## EXERCISE PROMPT
For the entries below, the result should be an exact transcription of the lines from the one with "This screenshot has width=733, height=477." up to and including the one with "You are a computer-use agent. The image size is (616, 315).", and only those.

=======

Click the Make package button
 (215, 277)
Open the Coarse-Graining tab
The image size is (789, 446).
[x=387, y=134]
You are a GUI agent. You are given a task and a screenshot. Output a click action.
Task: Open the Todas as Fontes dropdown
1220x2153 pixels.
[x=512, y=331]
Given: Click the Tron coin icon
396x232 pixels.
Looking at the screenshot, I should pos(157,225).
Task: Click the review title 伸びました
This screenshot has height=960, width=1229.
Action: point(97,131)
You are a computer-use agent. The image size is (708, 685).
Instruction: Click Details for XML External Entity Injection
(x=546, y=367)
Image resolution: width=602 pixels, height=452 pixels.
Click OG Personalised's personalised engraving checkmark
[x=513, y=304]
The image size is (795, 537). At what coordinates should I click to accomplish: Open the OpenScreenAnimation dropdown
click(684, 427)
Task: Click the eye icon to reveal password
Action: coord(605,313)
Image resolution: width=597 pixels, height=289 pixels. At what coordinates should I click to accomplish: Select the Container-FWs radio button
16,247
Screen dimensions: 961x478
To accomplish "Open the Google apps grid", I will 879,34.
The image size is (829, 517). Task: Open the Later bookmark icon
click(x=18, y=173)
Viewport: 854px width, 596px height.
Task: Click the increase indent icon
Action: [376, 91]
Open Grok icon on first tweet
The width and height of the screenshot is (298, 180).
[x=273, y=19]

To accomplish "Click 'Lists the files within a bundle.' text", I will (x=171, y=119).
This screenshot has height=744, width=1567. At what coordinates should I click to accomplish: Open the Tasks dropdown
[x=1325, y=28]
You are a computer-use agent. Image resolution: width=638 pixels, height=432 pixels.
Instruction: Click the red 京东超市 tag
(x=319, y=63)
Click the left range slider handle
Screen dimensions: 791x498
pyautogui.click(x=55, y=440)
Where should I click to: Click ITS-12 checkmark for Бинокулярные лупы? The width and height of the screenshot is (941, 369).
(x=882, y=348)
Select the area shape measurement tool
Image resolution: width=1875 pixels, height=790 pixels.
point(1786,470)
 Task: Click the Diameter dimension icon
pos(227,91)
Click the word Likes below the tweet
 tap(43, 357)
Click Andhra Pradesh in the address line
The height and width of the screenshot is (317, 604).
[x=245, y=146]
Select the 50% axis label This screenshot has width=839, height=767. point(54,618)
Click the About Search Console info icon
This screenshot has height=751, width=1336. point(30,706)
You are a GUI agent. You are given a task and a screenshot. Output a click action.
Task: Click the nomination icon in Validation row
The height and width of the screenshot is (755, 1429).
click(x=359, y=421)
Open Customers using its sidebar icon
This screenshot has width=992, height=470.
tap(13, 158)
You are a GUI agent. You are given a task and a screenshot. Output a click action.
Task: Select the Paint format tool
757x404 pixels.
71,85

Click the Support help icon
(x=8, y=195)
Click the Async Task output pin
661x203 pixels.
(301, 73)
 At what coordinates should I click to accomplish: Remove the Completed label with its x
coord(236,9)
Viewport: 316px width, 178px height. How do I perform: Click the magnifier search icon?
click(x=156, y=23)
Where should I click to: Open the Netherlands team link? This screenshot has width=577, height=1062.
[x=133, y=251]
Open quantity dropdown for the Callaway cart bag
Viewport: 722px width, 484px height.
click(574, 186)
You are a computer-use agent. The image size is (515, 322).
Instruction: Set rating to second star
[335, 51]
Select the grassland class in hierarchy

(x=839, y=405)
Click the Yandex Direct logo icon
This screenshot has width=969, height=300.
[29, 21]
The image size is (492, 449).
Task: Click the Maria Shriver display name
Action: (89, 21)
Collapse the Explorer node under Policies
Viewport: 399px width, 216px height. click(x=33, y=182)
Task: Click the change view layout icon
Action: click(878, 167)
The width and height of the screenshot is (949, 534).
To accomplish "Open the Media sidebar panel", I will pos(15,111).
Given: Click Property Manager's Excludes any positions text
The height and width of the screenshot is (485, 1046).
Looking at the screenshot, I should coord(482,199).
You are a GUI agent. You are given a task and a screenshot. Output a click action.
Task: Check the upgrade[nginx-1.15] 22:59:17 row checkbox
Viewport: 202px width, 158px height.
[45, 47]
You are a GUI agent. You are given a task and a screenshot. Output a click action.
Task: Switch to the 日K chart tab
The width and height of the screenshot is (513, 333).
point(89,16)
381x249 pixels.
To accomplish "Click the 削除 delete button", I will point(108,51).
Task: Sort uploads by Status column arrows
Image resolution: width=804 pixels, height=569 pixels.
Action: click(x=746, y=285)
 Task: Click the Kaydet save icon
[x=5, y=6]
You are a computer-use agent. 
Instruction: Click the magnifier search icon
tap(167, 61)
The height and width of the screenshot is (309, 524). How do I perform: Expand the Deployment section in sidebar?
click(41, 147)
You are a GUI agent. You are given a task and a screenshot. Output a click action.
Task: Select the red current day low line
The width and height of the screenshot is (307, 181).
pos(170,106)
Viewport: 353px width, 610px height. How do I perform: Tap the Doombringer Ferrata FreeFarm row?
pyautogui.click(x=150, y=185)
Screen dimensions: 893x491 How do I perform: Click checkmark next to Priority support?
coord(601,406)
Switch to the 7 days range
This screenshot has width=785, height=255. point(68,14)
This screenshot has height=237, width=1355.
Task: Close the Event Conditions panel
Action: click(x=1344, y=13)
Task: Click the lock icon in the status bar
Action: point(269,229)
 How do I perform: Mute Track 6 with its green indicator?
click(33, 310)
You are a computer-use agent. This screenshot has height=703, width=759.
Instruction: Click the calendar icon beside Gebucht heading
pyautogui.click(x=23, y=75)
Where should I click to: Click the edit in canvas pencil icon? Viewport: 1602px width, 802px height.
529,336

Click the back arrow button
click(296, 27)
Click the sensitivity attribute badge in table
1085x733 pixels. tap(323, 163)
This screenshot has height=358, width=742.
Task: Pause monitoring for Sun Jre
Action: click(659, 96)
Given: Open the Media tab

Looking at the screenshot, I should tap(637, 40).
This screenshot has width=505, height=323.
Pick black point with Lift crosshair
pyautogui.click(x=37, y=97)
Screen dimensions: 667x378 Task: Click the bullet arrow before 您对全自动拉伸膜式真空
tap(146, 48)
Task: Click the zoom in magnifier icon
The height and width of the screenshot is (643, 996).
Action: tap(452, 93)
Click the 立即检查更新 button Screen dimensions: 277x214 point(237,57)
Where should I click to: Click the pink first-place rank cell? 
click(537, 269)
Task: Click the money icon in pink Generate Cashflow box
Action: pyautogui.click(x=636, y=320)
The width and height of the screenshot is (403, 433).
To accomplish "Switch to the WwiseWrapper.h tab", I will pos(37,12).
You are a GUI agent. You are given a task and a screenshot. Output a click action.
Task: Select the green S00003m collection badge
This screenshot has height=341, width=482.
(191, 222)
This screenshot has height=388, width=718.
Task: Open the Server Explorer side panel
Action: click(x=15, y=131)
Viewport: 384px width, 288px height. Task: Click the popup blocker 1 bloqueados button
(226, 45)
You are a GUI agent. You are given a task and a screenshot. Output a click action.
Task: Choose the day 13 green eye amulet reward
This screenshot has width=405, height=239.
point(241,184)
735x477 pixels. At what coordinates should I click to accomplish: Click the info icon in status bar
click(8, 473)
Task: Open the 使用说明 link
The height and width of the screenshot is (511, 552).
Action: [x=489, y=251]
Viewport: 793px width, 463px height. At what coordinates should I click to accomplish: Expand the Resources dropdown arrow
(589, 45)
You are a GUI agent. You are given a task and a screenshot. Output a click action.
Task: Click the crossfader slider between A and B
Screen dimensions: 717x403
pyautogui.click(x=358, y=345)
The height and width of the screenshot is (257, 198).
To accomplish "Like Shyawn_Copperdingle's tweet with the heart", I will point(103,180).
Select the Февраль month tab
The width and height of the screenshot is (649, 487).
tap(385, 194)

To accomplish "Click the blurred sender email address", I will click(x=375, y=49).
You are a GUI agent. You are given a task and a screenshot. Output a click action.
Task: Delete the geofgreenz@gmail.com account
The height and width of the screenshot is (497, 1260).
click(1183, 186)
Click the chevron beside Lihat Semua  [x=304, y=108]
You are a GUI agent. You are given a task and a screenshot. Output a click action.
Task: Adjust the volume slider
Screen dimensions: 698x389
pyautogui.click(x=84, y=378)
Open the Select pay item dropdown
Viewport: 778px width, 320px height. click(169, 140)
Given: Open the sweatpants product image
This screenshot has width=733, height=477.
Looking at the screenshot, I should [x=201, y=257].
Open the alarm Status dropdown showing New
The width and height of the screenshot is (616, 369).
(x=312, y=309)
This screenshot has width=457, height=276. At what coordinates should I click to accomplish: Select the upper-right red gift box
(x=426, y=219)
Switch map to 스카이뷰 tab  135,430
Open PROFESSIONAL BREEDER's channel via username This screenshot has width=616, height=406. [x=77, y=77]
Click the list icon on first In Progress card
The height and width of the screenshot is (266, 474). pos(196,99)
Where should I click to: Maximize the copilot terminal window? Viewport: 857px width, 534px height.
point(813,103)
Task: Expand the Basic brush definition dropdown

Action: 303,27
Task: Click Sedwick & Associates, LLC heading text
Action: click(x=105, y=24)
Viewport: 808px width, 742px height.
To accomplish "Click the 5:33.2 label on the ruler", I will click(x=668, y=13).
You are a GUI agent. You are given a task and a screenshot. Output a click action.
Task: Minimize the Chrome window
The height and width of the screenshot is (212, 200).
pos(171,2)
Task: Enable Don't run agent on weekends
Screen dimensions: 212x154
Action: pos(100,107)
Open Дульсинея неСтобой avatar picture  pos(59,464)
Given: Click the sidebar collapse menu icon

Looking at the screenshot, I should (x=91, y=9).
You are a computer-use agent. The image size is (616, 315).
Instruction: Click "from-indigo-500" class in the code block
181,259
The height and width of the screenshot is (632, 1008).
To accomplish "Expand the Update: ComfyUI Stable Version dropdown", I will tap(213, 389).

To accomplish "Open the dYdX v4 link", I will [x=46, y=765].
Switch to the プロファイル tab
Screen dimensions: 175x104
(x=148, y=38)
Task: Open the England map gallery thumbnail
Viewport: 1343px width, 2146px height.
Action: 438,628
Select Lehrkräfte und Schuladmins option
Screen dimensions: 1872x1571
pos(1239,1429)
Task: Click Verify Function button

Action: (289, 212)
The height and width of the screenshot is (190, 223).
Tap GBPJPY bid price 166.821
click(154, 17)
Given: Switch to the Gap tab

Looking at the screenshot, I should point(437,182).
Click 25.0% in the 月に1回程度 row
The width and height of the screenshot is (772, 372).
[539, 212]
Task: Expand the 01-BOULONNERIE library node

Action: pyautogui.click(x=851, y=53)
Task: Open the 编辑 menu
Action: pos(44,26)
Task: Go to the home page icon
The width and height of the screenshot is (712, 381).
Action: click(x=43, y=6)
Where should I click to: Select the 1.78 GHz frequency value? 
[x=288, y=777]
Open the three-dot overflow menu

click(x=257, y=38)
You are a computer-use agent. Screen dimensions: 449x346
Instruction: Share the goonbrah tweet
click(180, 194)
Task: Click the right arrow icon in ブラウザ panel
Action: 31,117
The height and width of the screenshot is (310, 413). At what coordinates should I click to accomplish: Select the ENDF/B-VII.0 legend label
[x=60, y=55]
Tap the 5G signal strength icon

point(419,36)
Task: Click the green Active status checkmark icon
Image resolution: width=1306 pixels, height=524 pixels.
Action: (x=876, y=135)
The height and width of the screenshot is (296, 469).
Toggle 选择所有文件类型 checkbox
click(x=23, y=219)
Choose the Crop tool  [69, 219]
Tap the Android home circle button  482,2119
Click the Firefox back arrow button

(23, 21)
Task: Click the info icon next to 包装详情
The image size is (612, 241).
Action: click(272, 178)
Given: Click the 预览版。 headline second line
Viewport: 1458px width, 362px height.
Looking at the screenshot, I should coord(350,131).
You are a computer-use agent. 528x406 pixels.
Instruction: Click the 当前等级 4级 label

=======

## OUTPUT OF THE TASK
This screenshot has width=733, height=477.
Looking at the screenshot, I should [x=201, y=257].
Open the alarm Status dropdown showing New
The width and height of the screenshot is (616, 369).
(x=312, y=309)
This screenshot has width=457, height=276. At what coordinates should I click to accomplish: Select the upper-right red gift box
(x=426, y=219)
Switch map to 스카이뷰 tab  135,430
Open PROFESSIONAL BREEDER's channel via username This screenshot has width=616, height=406. [x=77, y=77]
Click the list icon on first In Progress card
The height and width of the screenshot is (266, 474). pos(196,99)
Where should I click to: Maximize the copilot terminal window? Viewport: 857px width, 534px height.
point(813,103)
Task: Expand the Basic brush definition dropdown

Action: 303,27
Task: Click Sedwick & Associates, LLC heading text
Action: click(x=105, y=24)
Viewport: 808px width, 742px height.
To accomplish "Click the 5:33.2 label on the ruler", I will click(x=668, y=13).
You are a GUI agent. You are given a task and a screenshot. Output a click action.
Task: Minimize the Chrome window
The height and width of the screenshot is (212, 200).
pos(171,2)
Task: Enable Don't run agent on weekends
Screen dimensions: 212x154
Action: pos(100,107)
Open Дульсинея неСтобой avatar picture  pos(59,464)
Given: Click the sidebar collapse menu icon

Looking at the screenshot, I should (x=91, y=9).
You are a computer-use agent. The image size is (616, 315).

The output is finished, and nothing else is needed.